(What the exercise asks) Among the records that follow, how many lines contain the word "thumbnail"? Give the number and no other words.

────────────────────

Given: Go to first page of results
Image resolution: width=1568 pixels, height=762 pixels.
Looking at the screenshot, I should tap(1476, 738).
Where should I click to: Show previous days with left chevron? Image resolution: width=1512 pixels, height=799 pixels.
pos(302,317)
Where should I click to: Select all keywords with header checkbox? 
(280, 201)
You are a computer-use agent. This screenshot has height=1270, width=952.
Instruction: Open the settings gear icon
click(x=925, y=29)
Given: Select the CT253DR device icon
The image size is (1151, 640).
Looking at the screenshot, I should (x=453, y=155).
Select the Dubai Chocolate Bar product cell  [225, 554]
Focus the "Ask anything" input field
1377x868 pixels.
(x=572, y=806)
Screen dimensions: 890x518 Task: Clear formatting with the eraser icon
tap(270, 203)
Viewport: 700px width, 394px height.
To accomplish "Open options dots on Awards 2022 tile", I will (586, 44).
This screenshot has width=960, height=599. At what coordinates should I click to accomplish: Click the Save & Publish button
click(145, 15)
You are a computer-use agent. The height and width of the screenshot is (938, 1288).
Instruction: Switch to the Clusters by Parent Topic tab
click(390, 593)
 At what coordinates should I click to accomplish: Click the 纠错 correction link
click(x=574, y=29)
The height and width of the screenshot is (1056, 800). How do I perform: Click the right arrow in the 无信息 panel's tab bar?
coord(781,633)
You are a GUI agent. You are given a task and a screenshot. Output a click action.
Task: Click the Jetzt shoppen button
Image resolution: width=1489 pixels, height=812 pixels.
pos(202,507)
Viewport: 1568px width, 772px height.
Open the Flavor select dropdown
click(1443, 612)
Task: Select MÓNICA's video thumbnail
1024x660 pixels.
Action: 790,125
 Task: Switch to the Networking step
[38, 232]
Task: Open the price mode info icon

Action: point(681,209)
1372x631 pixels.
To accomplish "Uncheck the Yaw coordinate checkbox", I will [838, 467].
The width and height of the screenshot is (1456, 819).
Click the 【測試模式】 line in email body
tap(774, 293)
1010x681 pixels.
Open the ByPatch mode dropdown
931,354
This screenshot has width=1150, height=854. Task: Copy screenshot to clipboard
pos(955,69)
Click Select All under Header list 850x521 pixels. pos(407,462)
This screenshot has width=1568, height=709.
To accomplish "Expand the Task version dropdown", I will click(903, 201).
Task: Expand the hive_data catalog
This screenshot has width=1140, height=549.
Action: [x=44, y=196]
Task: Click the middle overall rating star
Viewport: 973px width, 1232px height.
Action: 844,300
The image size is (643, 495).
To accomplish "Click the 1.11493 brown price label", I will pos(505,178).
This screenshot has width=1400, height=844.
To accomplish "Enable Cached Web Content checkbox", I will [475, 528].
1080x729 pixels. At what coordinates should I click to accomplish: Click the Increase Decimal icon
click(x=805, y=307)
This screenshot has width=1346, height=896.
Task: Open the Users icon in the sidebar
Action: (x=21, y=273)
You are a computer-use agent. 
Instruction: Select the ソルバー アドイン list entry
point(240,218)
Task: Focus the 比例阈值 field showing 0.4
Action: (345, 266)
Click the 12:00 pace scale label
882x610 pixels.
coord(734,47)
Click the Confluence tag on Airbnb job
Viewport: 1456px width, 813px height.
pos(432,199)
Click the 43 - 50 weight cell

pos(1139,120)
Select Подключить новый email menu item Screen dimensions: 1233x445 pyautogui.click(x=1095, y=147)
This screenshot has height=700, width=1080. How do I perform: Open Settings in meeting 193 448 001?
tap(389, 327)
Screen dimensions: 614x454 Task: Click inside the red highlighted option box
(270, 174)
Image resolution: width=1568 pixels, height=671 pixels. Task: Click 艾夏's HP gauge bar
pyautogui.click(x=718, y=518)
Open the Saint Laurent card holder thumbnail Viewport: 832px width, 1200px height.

────────────────────

(Solution to this exercise) 2